▶ Work task
Given the listing that follows, report all lines in which the string "Computational" occurs.

------ Extracted entries ------

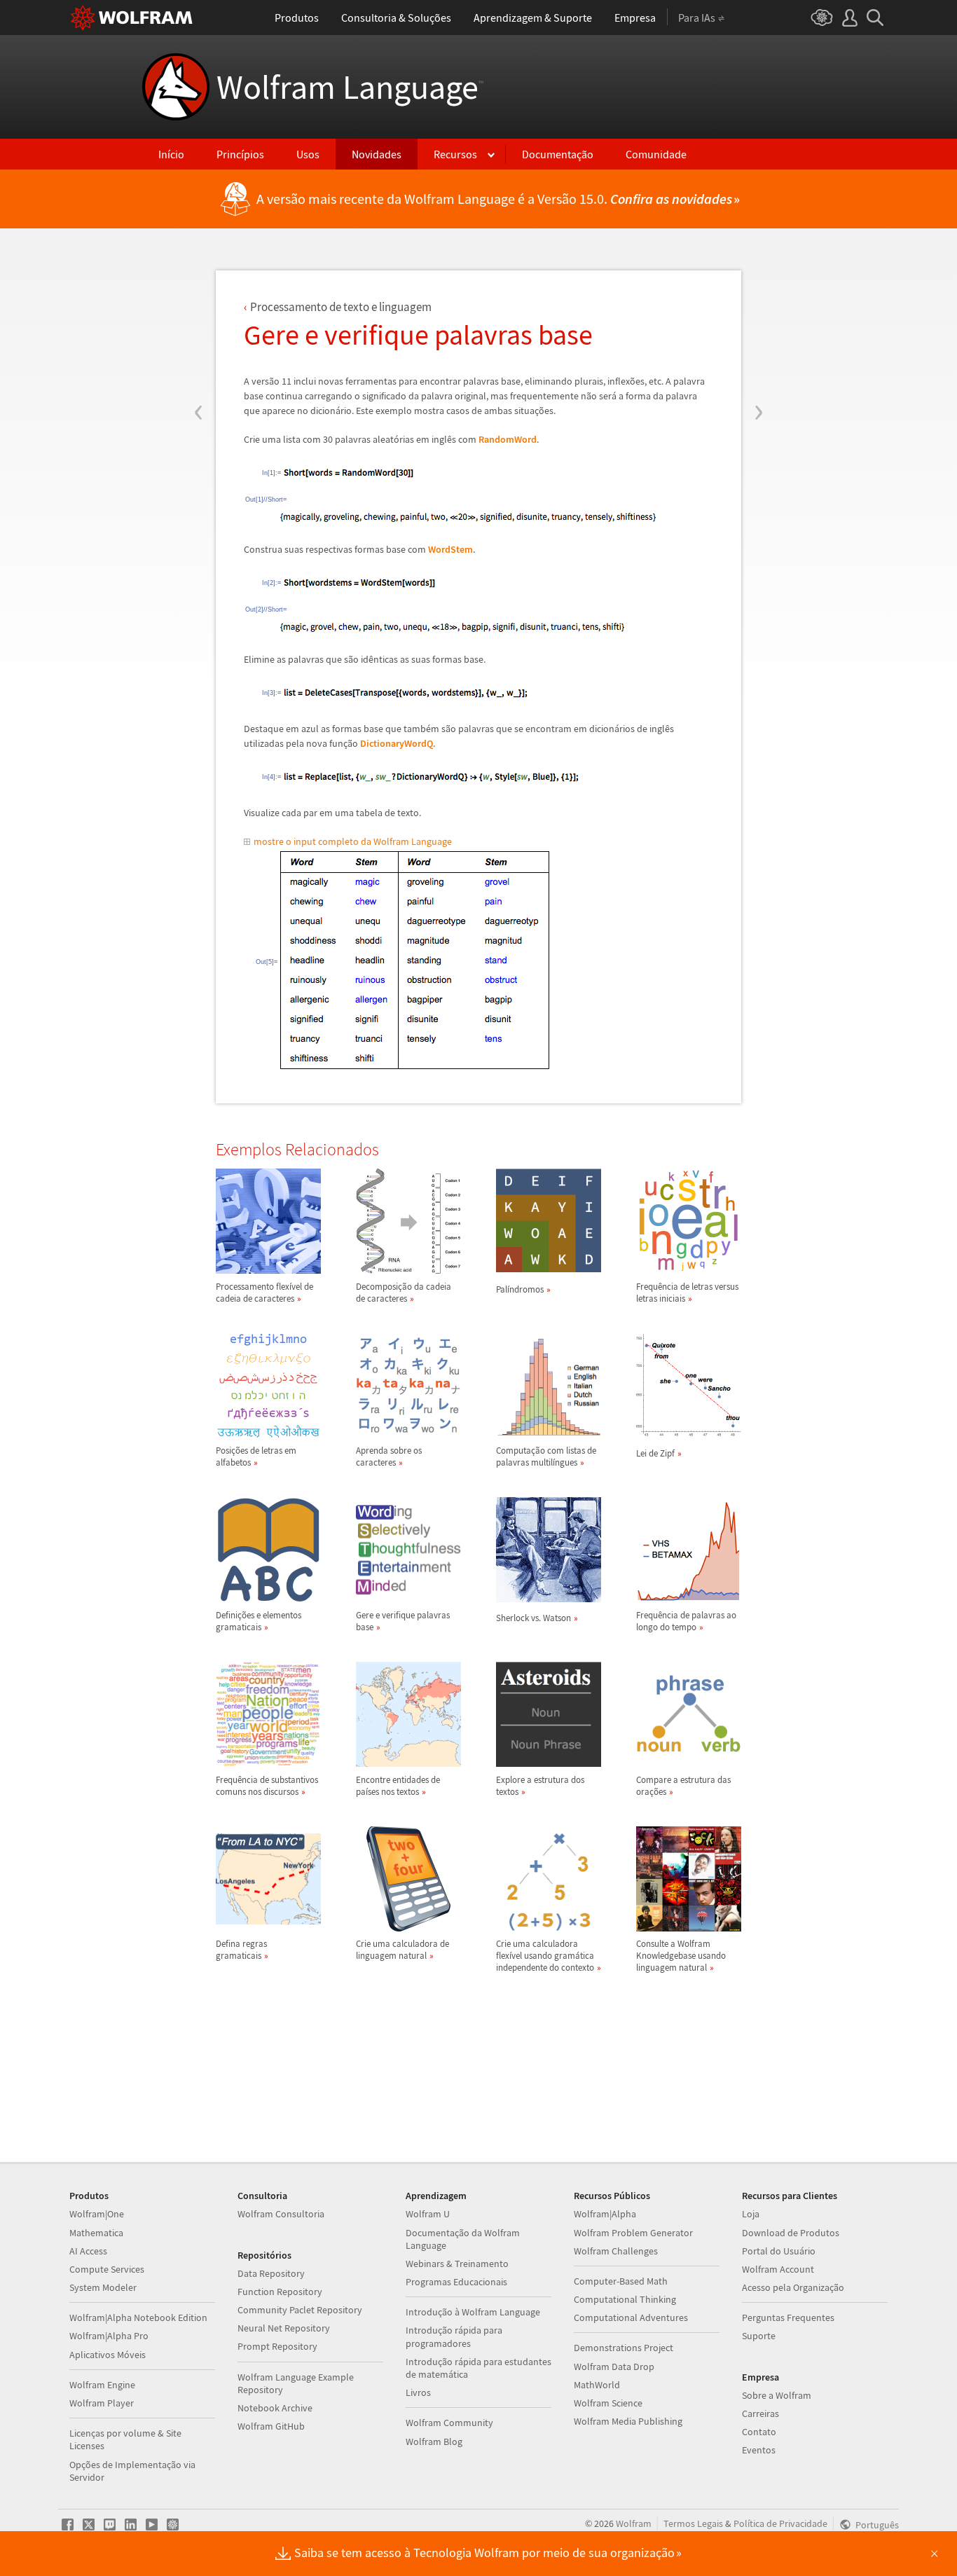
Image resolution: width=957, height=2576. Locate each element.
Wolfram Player (101, 2403)
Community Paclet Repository (299, 2309)
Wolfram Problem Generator (633, 2232)
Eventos (759, 2450)
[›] (758, 327)
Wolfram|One (96, 2213)
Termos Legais (693, 2523)
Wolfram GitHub (271, 2426)
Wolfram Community (449, 2422)
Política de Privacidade (780, 2523)
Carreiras (760, 2413)
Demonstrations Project (623, 2347)
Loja (750, 2213)
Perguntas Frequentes (788, 2317)
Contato (759, 2431)
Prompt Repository (277, 2346)
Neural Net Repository (283, 2328)
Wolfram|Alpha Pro (109, 2335)
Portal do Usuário (778, 2251)
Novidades (376, 154)
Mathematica (96, 2232)
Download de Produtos (790, 2232)
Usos (307, 154)
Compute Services (106, 2269)
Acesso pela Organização (793, 2287)
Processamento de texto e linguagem (341, 307)
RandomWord (507, 439)
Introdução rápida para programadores (454, 2336)
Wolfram (634, 2523)
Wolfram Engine (102, 2384)
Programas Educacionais (456, 2281)
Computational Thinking (625, 2299)
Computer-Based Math (621, 2281)
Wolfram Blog (434, 2441)
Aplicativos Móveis (107, 2354)
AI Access (88, 2251)
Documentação (557, 154)
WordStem (450, 549)
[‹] (198, 327)
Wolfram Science (608, 2403)
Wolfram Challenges (616, 2251)
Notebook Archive (274, 2408)
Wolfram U (428, 2213)
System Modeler (103, 2287)
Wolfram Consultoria (280, 2213)
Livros (418, 2392)
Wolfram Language (349, 87)
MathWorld (597, 2384)
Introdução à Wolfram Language (473, 2312)
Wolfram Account (778, 2269)
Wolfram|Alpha (605, 2213)
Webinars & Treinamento (457, 2263)
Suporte (759, 2335)
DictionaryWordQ (396, 743)
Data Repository (271, 2273)
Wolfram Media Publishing (628, 2421)
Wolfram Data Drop (614, 2366)
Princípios (240, 154)
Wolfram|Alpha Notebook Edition (138, 2317)
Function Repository (279, 2291)
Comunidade (656, 154)
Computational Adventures (631, 2317)
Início (171, 154)
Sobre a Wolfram (776, 2395)
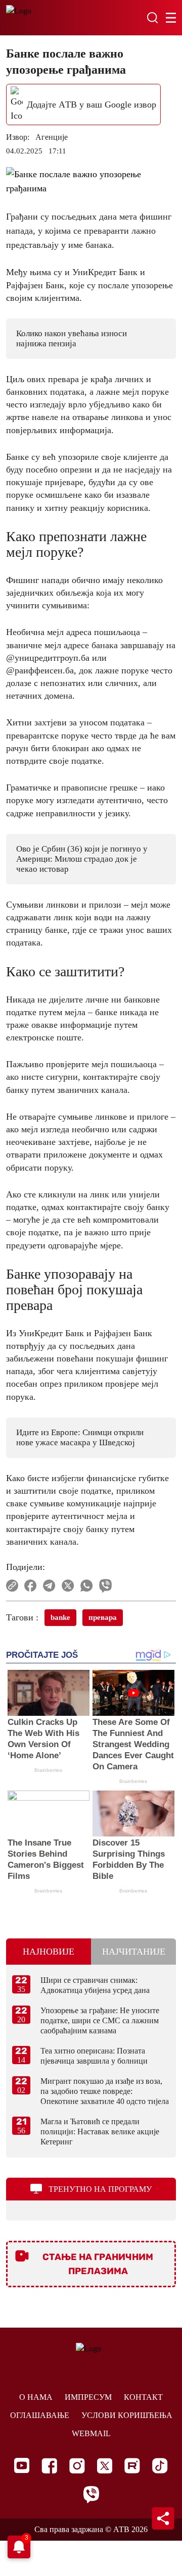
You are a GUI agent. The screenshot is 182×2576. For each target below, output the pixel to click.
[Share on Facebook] (30, 1586)
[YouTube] (21, 2465)
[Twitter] (104, 2466)
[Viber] (91, 2494)
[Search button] (152, 17)
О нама (36, 2397)
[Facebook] (49, 2466)
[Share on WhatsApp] (86, 1586)
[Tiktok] (160, 2466)
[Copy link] (12, 1586)
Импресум (88, 2397)
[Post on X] (68, 1586)
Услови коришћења (126, 2415)
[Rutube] (132, 2466)
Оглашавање (39, 2415)
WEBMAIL (91, 2433)
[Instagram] (77, 2466)
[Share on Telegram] (49, 1586)
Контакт (143, 2397)
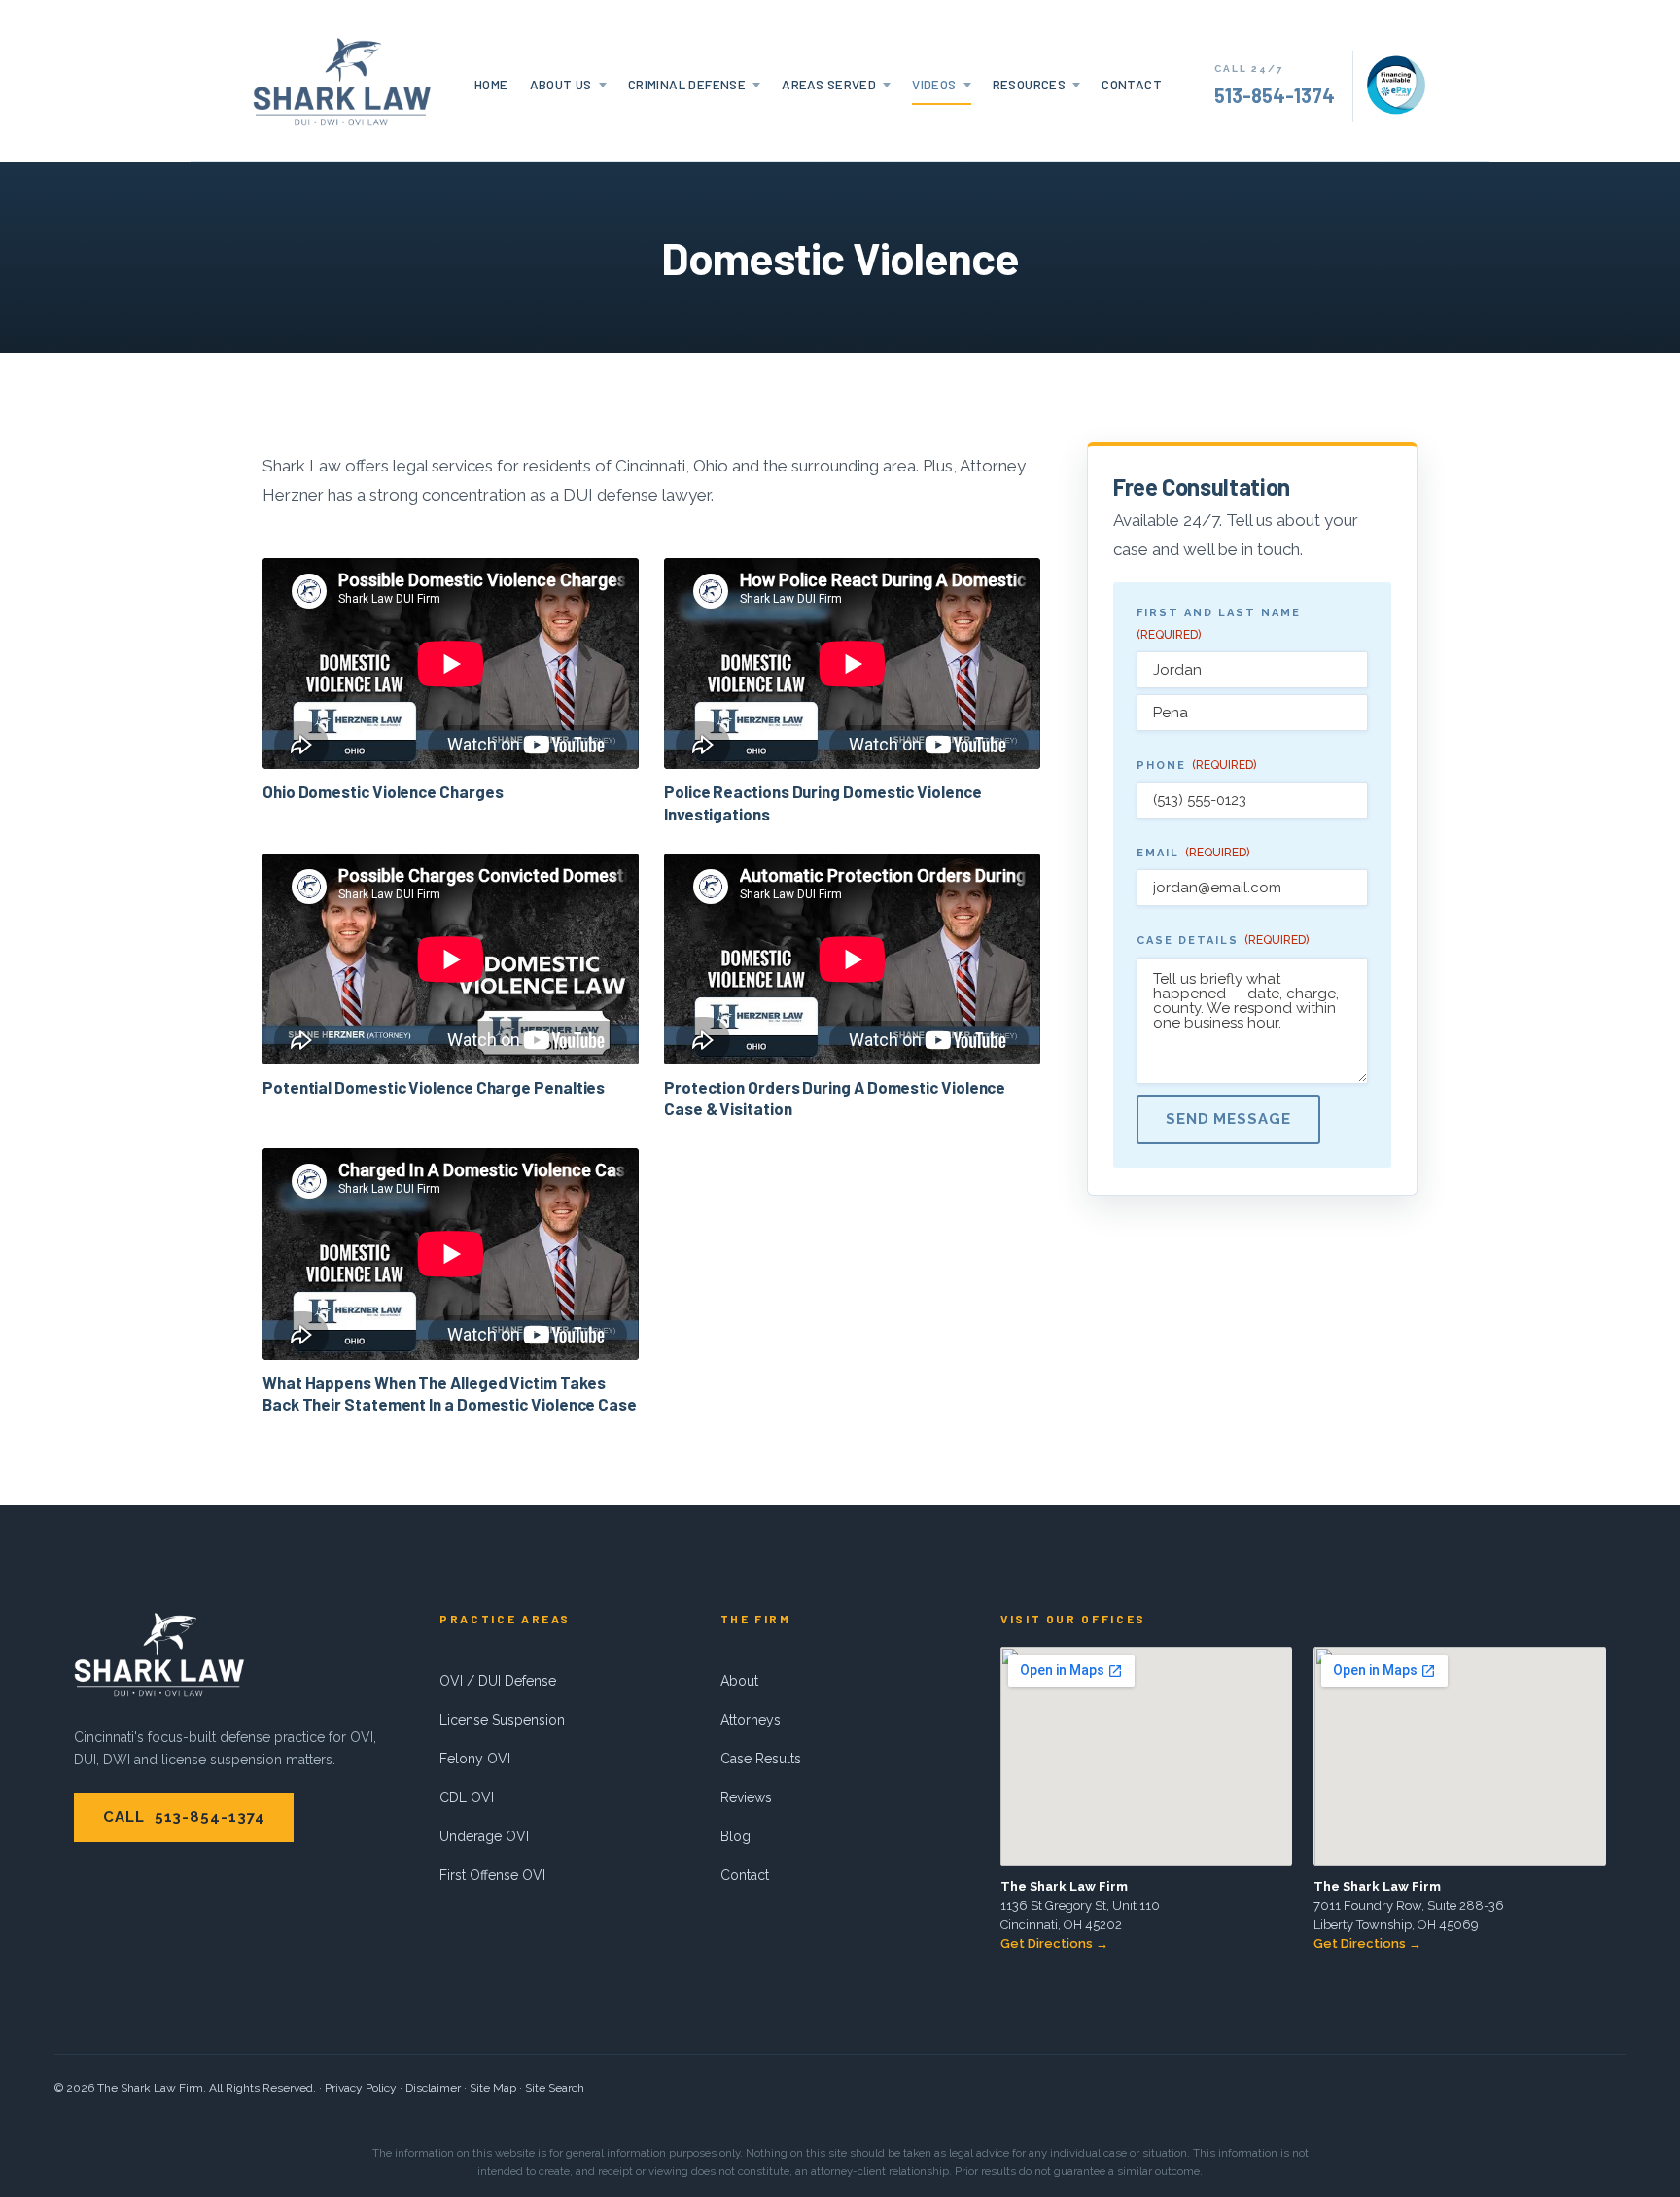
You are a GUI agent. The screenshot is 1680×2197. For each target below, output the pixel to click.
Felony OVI (474, 1758)
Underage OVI (484, 1836)
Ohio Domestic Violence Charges (382, 791)
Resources (1030, 84)
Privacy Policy (361, 2088)
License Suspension (502, 1719)
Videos (934, 84)
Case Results (760, 1758)
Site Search (554, 2088)
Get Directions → (1054, 1943)
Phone (1196, 765)
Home (491, 84)
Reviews (746, 1797)
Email (1193, 852)
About (739, 1681)
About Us (561, 84)
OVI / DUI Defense (497, 1681)
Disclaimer (433, 2088)
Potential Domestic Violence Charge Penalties (433, 1087)
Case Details (1223, 940)
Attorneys (750, 1719)
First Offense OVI (492, 1875)
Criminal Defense (687, 84)
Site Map (493, 2088)
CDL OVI (466, 1797)
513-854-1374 (1274, 95)
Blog (735, 1836)
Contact (1132, 84)
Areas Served (829, 84)
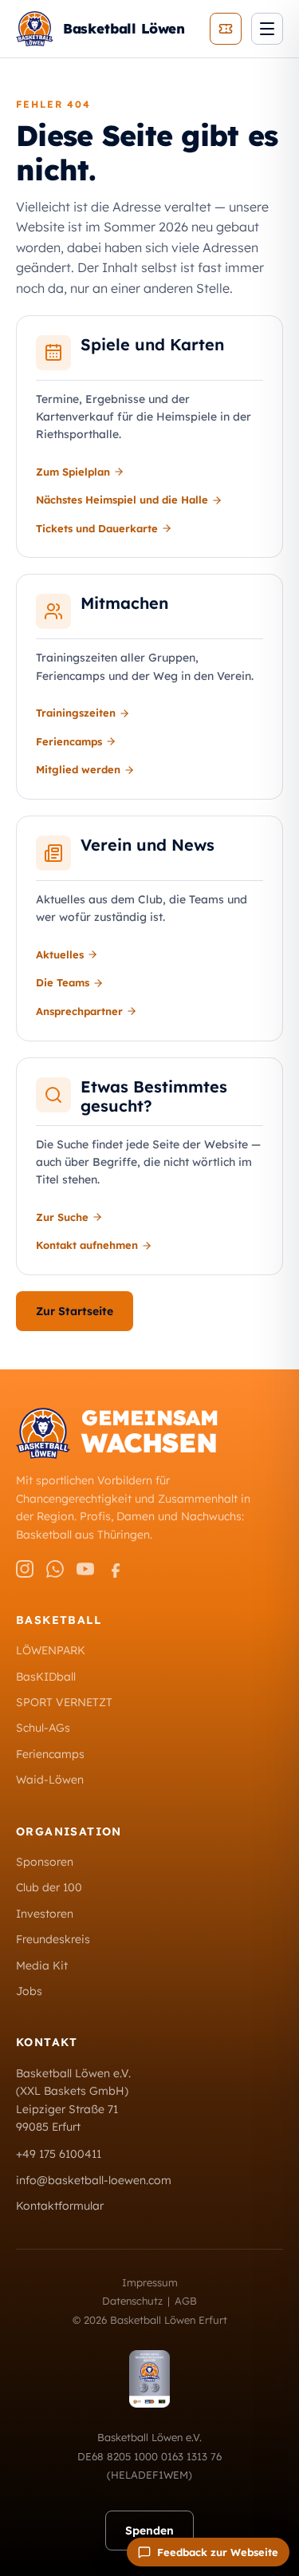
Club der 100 (49, 1887)
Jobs (29, 1991)
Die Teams (62, 982)
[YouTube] (85, 1569)
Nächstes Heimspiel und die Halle (122, 499)
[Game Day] (226, 29)
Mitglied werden (78, 769)
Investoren (44, 1913)
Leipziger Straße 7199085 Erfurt (67, 2118)
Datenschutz (132, 2300)
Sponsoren (44, 1862)
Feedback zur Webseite (217, 2552)
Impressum (150, 2282)
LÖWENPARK (50, 1650)
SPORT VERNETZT (64, 1702)
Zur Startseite (74, 1311)
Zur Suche (62, 1217)
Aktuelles (60, 954)
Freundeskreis (53, 1939)
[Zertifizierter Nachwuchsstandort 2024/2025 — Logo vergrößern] (149, 2379)
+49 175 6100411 (58, 2154)
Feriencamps (69, 741)
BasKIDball (46, 1676)
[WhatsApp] (55, 1569)
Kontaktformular (60, 2206)
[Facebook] (115, 1569)
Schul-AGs (43, 1728)
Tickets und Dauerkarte (97, 528)
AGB (186, 2300)
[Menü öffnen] (267, 29)
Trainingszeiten (76, 712)
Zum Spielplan (73, 471)
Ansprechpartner (79, 1011)
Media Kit (42, 1965)
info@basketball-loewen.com (93, 2180)
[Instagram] (24, 1569)
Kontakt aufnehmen (87, 1245)
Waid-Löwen (50, 1779)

------

▶ Answer to the problem
Computational Thinking (625, 2299)
Computational Adventures (631, 2317)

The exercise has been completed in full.